**** Data records

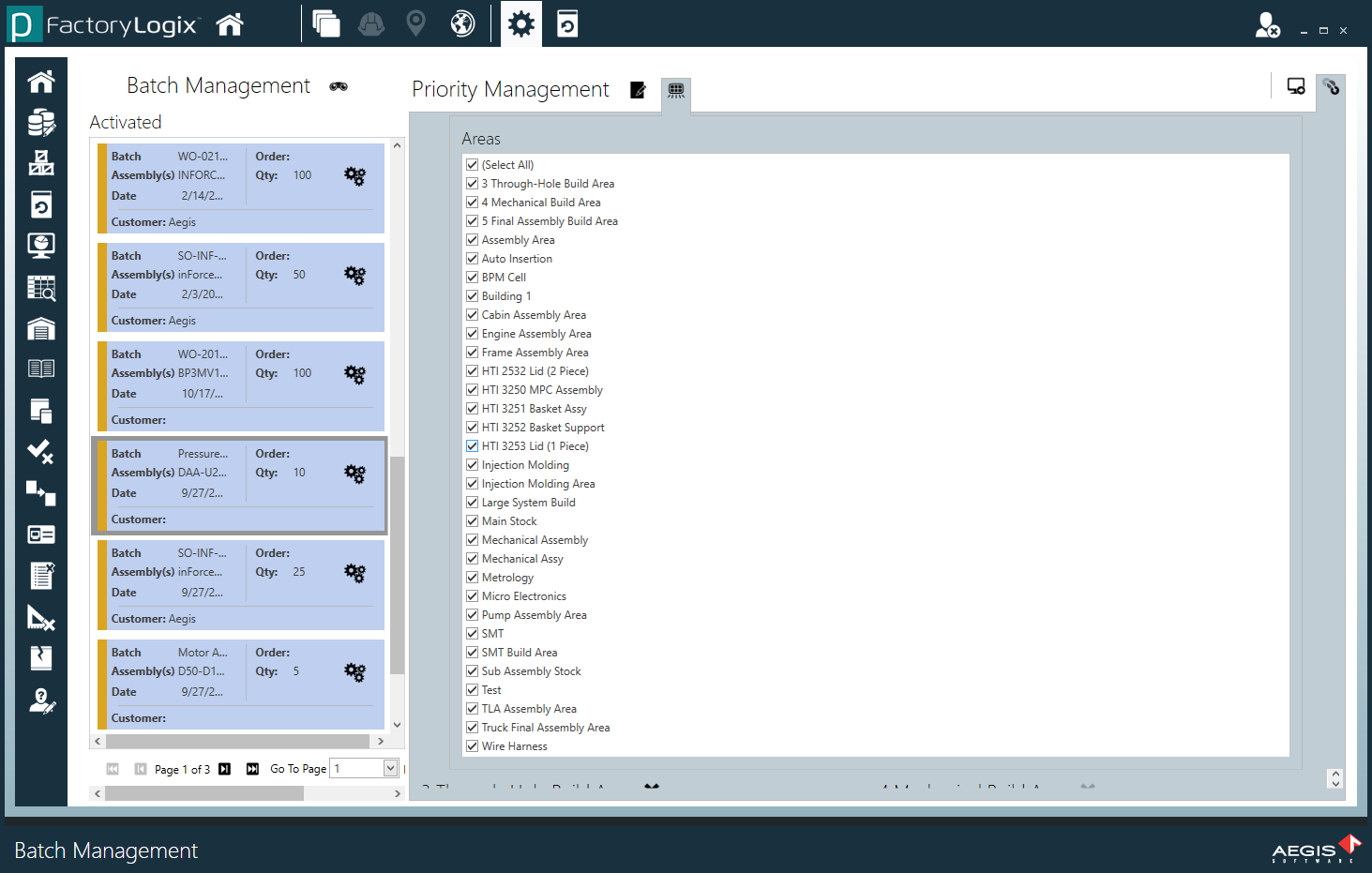Toggle the Injection Molding Area checkbox

coord(473,484)
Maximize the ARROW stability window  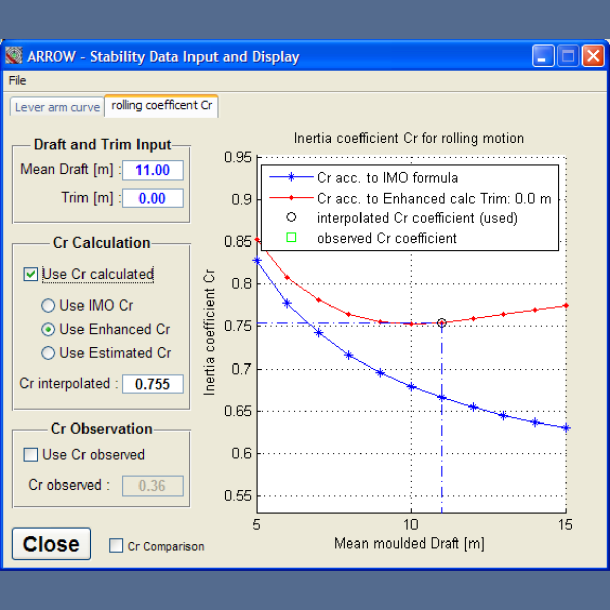pos(568,56)
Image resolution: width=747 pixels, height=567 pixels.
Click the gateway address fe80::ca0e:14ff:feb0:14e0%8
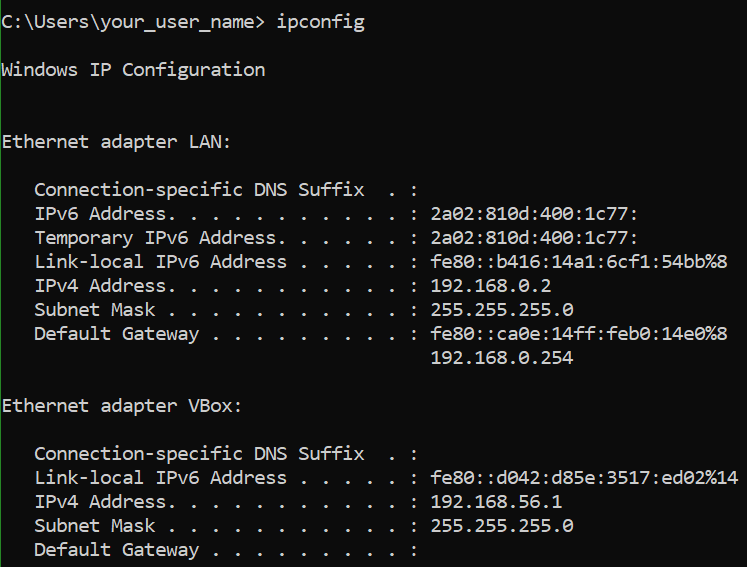point(579,334)
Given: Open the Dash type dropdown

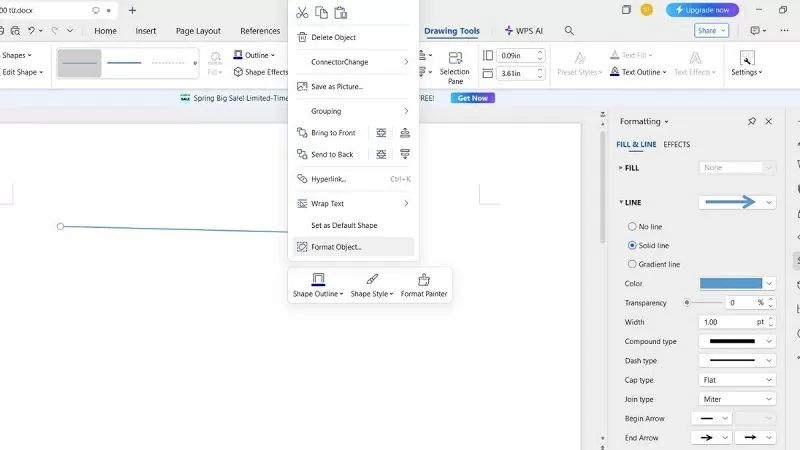Looking at the screenshot, I should point(737,360).
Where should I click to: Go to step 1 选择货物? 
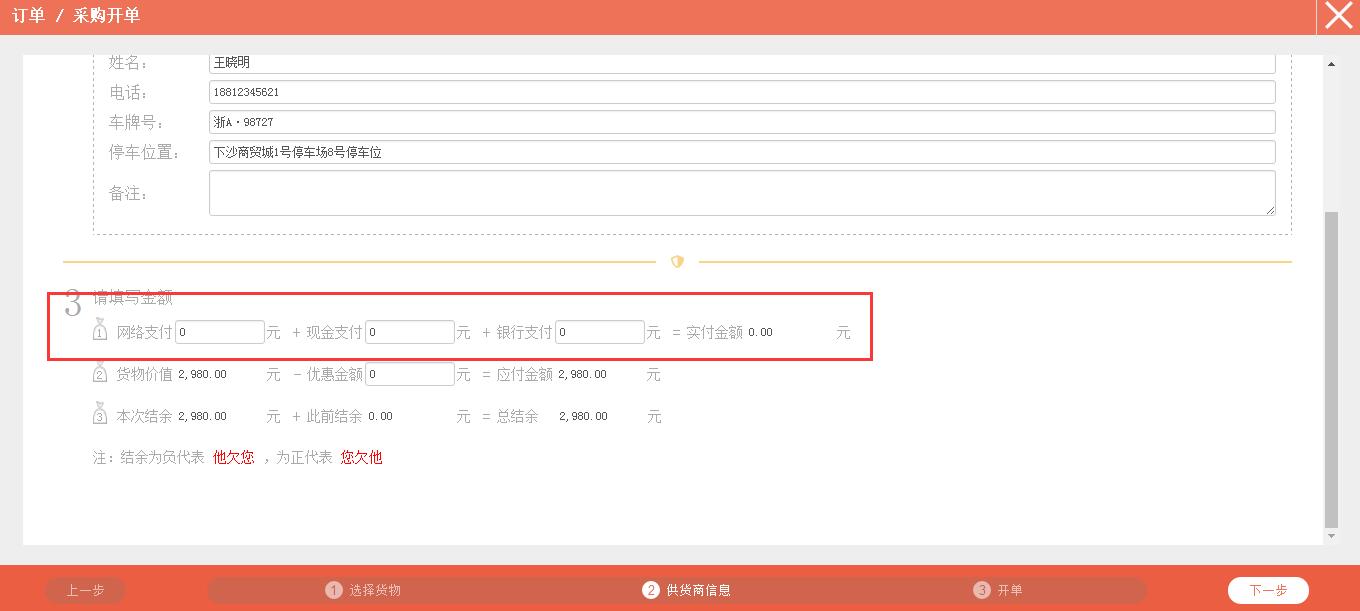364,590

********

__Exercise requirements__: All lines from the line containing "Given: Open the Dash type dropdown" through the end of the listing above are to be given again exactly; pictures are not part of the copy.

__Your solution__:
Given: Open the Dash type dropdown

Looking at the screenshot, I should point(737,360).
Where should I click to: Go to step 1 选择货物? 
364,590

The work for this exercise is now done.